Exercise aim -
Please return the part of the soda tax article below from "Shortly after, just" to "about 8:30 p.m.", copied word for word.

Reading passage -
———

What does City Council's rejection of Mayor Nutter's sweetened-beverage tax proposal mean for the mayor?

For starters, expect Nutter's aides and supporters to couch this not as a defeat for the mayor, but as a referendum on a Council they will portray as caving to the might of the beverage industry lobby and embracing a path toward fiscal irresponsibility.

Council members, of course, will take a different view, with many citing the downfall of the so-called soda tax as yet more evidence of the mayor's inability to shepherd his major proposals and policy ideas through Council.

Be sure, too, that the politically-minded will seize upon Nutter's failed soda tax – two years in a row now – as an open invitation for a challenger such as millionaire Tom Knox, said to be toying an independent run, or Councilman Bill Green, being encouraged to possibly run as the Republican nominee, and to build a case that the mayor is not a shoo-in for reelection come November.

Whatever the case, Council did deliver $53 million for the cash-starved school district.

But make no mistake that Nutter went to the mat on this one, and lost.

He made a direct appeal to residents and voters during a rare, live broadcast Wednesday night, begging Council members to do "something." He didn't at that time hammer home that his preferred course was the 2-cents-an-ounce soda tax, but the mayor made no secret of that in the days and weeks beforehand.

Come Thursday, the mayor left most of the visible lobbying to his staff. In addition to his government relations team, Managing Director Rich Negrin spent most of the day in chambers or right outside in the hallway. Deputy mayors and some commissioners testified about the perils of moving money out of an account the city uses for surplus or emergency dollars, saying doing so would necessitate cuts in police classes, prison spending, and on pools and recreation centers.

In early afternoon, a breakthrough emerged in the fight over which tax to embrace, with knowing Nutter staffers sporting sudden smiles as news spread that they had secured a majority of Council members – at least 9 of 17 – to back a version of the soda tax. One such version under consideration included a 1-cent-an-ounce levy that would sunset after two years.

Alas, the deal was not to be. Beverage-industry lobbyists stood outside Council President Anna C. Verna's office, where several Council members had convened. They paced the hallways. They cornered Council members.

Word began spreading: There were nine votes, but for a 3.5 percent property tax increase and not a tax on sugary drinks.

Shortly after, just before 4 p.m., the mayor walked up to the 4th floor where Council was meeting, but stopped short of the chambers and went inside his old Council office, now occupied by Councilman Curtis Jones Jr.

From there, he began meeting one-on-one with Council members, determined to get back the nine votes he had earlier.

He made one brief appearance, telling reporters, "I don't necessarily know there are nine votes for anything."

Not long after, shortly after 5 p.m, the mayor left Jones's office and went to Verna's.

Not long after that, Verna announced Council would recess. It did not reconvene until about 8:30 p.m.

And there were no nine votes for a soda tax.

———

Data section -
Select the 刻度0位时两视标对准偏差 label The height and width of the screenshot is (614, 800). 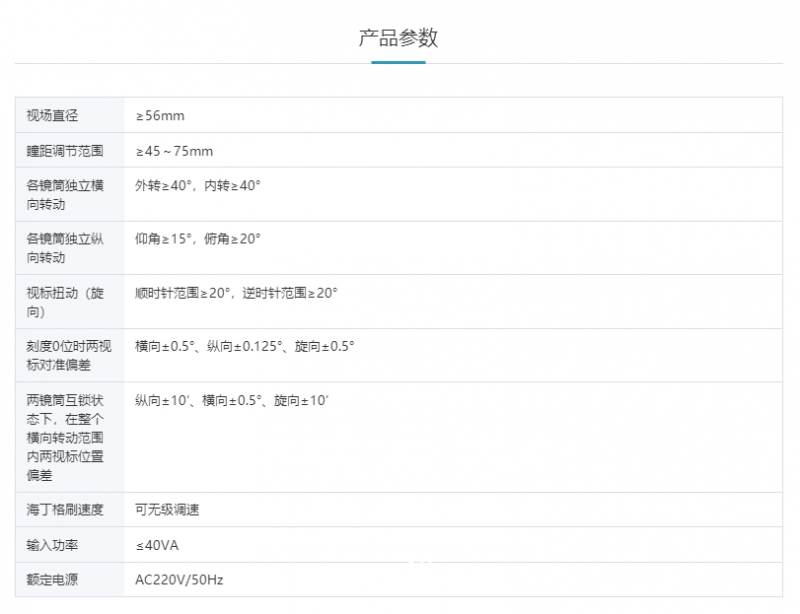(68, 353)
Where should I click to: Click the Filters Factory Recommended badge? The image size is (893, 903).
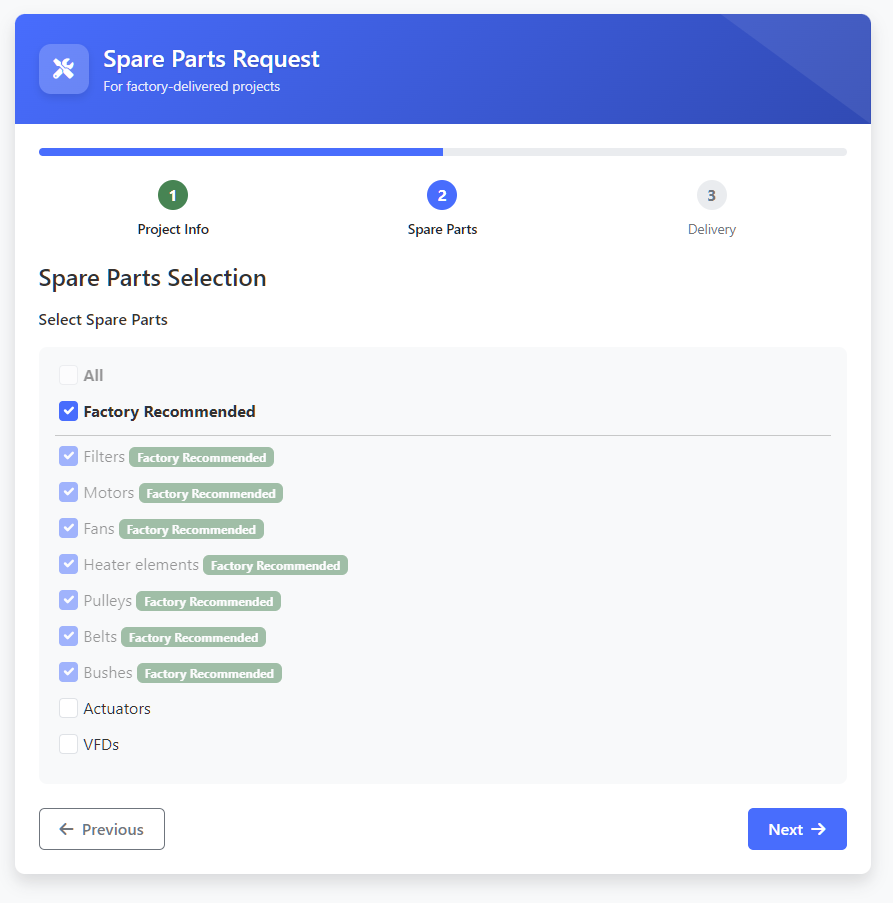(202, 457)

———

Expected answer -
Shortly after, just before 4 p.m., the mayor walked up to the 4th floor where Council was meeting, but stopped short of the chambers and went inside his old Council office, now occupied by Councilman Curtis Jones Jr.

From there, he began meeting one-on-one with Council members, determined to get back the nine votes he had earlier.

He made one brief appearance, telling reporters, "I don't necessarily know there are nine votes for anything."

Not long after, shortly after 5 p.m, the mayor left Jones's office and went to Verna's.

Not long after that, Verna announced Council would recess. It did not reconvene until about 8:30 p.m.